◆ WHAT YOU SHOULD DO
Starting at the line that holds "Given: Click the Planète OUI logo", copy every line exactly through the end of the data, and no others.

◆ ENTRIES SHOWN
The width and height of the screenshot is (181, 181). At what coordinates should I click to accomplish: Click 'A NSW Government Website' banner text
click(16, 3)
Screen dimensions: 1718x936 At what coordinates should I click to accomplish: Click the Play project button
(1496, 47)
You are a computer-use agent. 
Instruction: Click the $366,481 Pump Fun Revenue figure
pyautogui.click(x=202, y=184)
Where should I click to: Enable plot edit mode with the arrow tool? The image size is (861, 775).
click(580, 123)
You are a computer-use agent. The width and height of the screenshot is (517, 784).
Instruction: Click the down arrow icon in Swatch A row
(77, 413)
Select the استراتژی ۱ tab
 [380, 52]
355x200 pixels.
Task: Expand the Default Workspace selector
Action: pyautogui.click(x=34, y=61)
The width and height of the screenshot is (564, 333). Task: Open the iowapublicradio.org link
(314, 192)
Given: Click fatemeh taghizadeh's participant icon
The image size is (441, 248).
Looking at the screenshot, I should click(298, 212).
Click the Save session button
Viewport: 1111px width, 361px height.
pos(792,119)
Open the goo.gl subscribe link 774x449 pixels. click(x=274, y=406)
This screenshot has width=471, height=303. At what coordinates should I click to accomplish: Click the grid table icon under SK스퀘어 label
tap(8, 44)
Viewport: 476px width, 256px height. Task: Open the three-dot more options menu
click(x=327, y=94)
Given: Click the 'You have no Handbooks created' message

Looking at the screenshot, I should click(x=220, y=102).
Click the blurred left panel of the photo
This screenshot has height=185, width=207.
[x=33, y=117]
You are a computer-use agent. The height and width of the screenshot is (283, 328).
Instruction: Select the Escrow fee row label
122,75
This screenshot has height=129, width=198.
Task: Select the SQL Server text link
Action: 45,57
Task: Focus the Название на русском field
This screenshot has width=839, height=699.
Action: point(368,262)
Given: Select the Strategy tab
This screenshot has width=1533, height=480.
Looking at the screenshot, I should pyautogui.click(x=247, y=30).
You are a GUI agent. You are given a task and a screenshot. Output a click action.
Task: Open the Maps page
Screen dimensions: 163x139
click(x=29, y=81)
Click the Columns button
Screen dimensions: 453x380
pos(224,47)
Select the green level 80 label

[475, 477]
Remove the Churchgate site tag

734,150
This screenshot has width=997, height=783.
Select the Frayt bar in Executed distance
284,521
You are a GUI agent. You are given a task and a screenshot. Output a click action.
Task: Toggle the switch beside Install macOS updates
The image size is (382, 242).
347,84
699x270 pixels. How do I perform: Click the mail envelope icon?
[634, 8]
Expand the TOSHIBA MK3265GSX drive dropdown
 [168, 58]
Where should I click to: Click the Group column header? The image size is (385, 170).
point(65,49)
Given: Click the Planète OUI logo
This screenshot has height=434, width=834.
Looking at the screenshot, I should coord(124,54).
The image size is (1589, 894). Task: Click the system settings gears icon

◆ WRITTEN SOLUTION
Given: Click the Planète OUI logo
This screenshot has height=434, width=834.
Looking at the screenshot, I should coord(124,54).
The image size is (1589, 894). Task: Click the system settings gears icon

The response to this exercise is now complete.